I fabricated the fuel line that runs between the fuel pump and the firewall.  I had previously fabricated this line, but that was for the old pump position and that line would no longer work.  Despite the pump being farther back, this line is shorter because it takes a more direct route.

The line steps down immediately after leaving the pump to go under the cover and then bends slightly to the right to head directly to the firewall penetration.

I cut away a good chunk of the cover so that it can drop in over the pump.  This is so much better than old way I was installing this.  That would have required removing the pump to access the wiring bundle.  I bent a flange in the forward end of the cutout to stiffen the cover in this spot.

The line just touched the forward end of the cutout, so I used my dremel and sanded away a relief.  There is about 1/4" of clearance around the line now and nothing can flex that far.  I might still add some silicone wrap here though.
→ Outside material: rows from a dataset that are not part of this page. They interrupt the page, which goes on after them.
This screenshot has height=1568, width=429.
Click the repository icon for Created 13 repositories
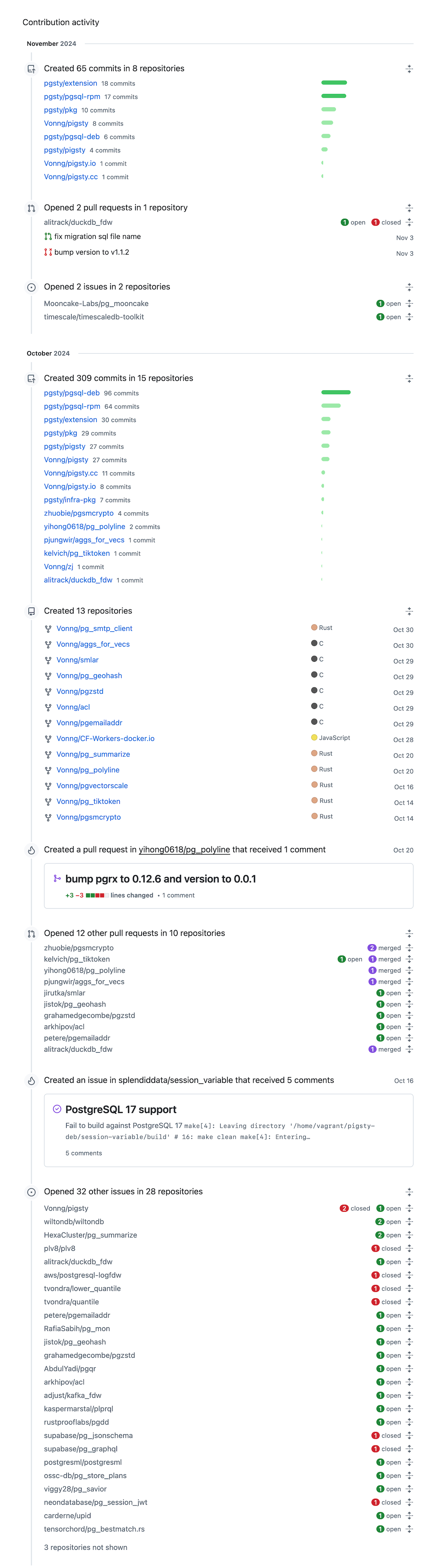(31, 611)
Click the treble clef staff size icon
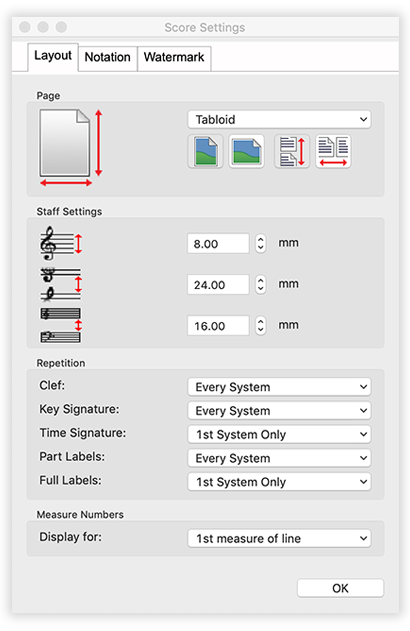 pyautogui.click(x=61, y=243)
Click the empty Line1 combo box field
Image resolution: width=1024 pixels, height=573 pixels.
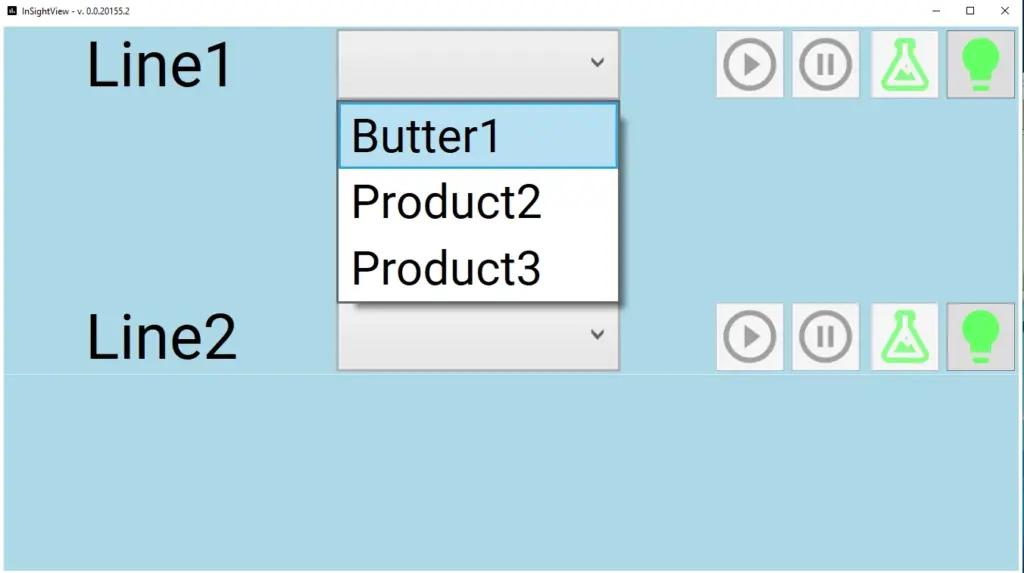[x=478, y=65]
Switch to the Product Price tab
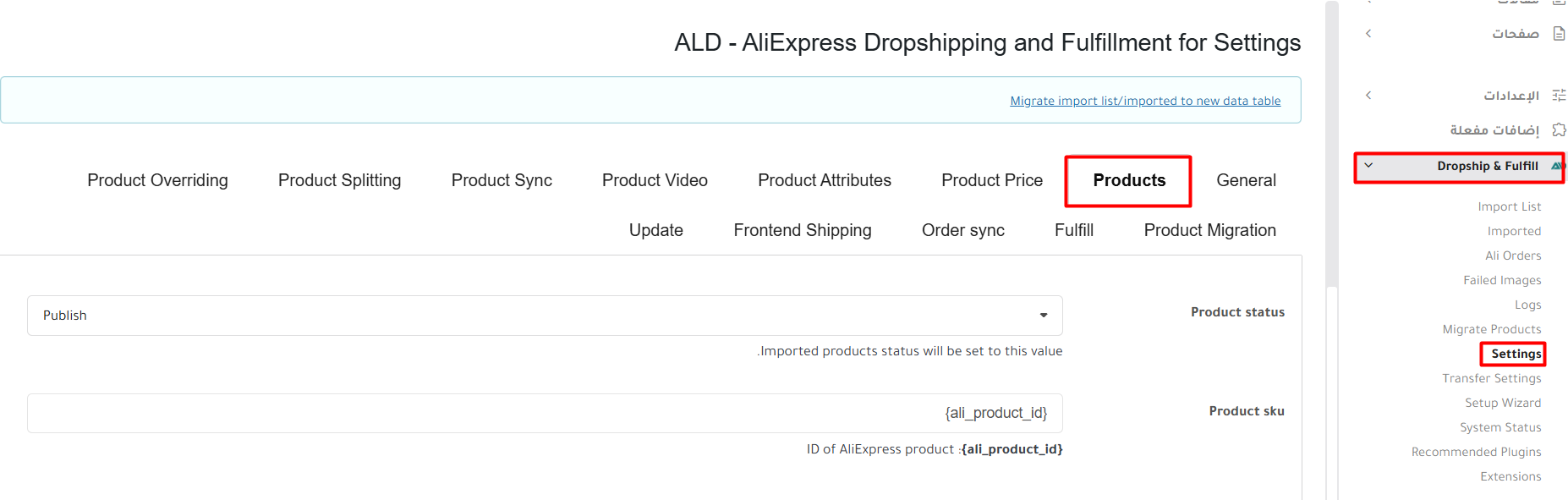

Here's what it looks like with all of the covers in place.  With everything in its final position, I drilled the cover to the holes that were already in the floor stiffeners

I pulled everything apart to install nutplates and prep everything for final assembly.  While I had the fuel selector mounting plate off the plane, I countersunk all of the screw holes.  I didn't realize until after doing this that the three holes near the fuel selector didn't need to be countersunk since there is a cover plate that mounts over this.  It won't matter though since these will be hidden under that plate.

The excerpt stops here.